Task set:
• A. Name every kind of mortgage loan that the mortgage passage identifies by a descriptive label.
• B. Answer these questions from the mortgage passage:
(i) What does the passage say to inspect first before refinancing, and for what purpose?
(ii) When is the market anticipated to begin to stabilize?
(iii) What happens to the existing loan when it is refinanced?
• C. Return word for word the stretch of the mortgage passage from "Taking both of" through "you should be.".

Taking both of these steps will give you a realistic idea of the value of your
home in the current market and ensure that you are not paying more money in
taxes than you should be.
If you do
have an adjustable rate mortgage it is certainly worth it to consider
refinancing your mortgage to a fixed rate mortgage. Before you actually
refinance; however, there are several steps which you should take first. Begin
by inspecting your existing mortgage documents to determine whether you will be
penalized for paying off the existing loan early. While you will be taking on a
new loan, your existing loan will be paid off when you refinance it and this
could subject you to penalties is such a clause exists in your mortgage
documents.
In some
cases, you may discover that you actually owe more on your home than it is
worth. This is actually quite common now among homeowners who took out exotic
mortgage loans a few years ago when prices were rising rapidly and the market
was red hot. Today; however, this can cause quite a bit of dismay among
homeowners who are facing large mortgage payments on homes that have dropped
rapidly in value. While it is anticipated that the market will begin to
stabilize sometime next year, you will need to give some careful thought to
whether it would be in your best financial interest to simply walk away from
such a situation and try to start fresh.

Given material:

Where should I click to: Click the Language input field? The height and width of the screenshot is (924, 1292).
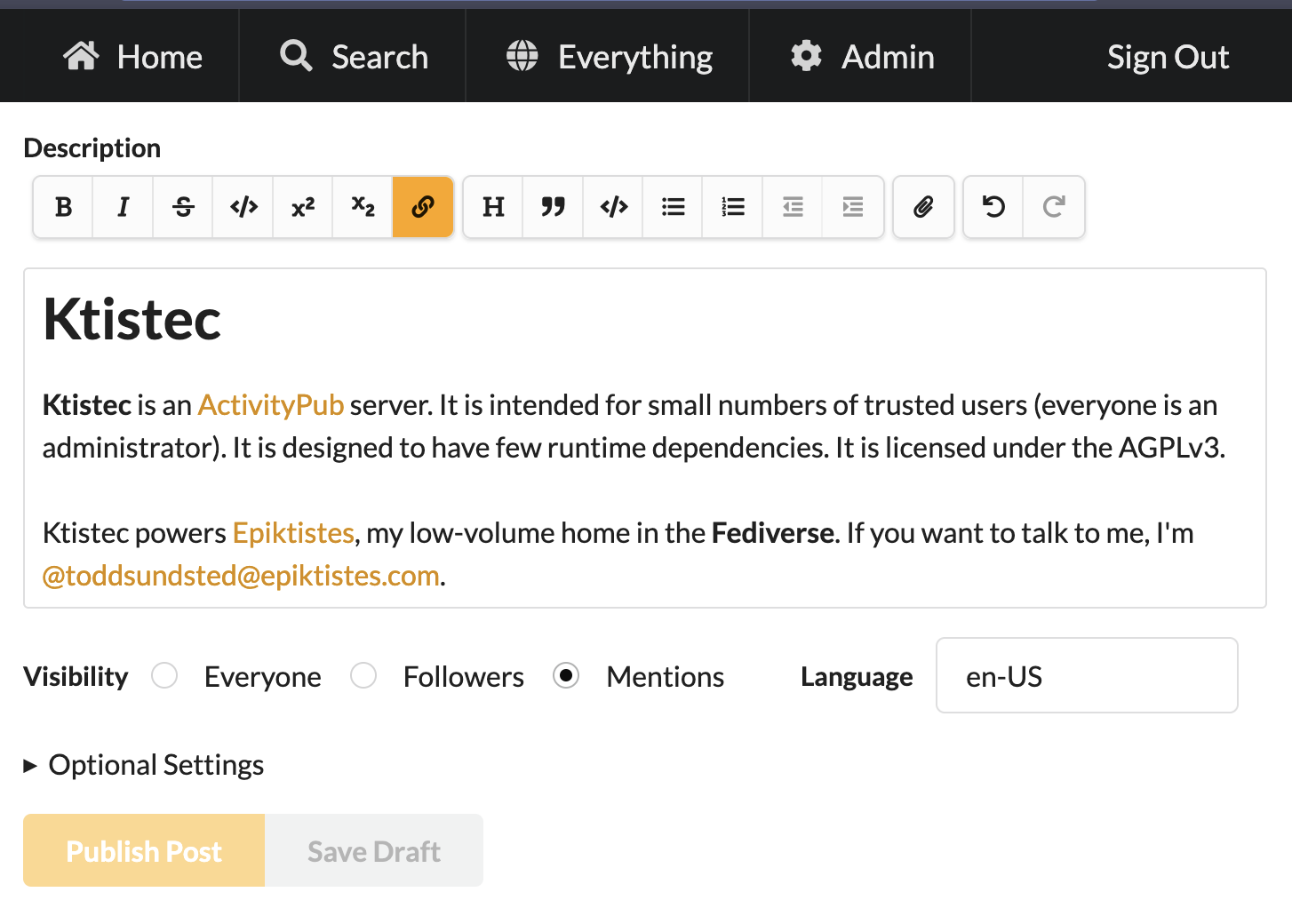[1086, 676]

Solutions in order:
• A. adjustable rate mortgage, fixed rate mortgage, exotic mortgage loans

• B.
(i) Your existing mortgage documents, to determine whether you will be penalized for paying off the existing loan early.
(ii) Sometime next year.
(iii) It will be paid off.

• C.
Taking both of these steps will give you a realistic idea of the value of your
home in the current market and ensure that you are not paying more money in
taxes than you should be.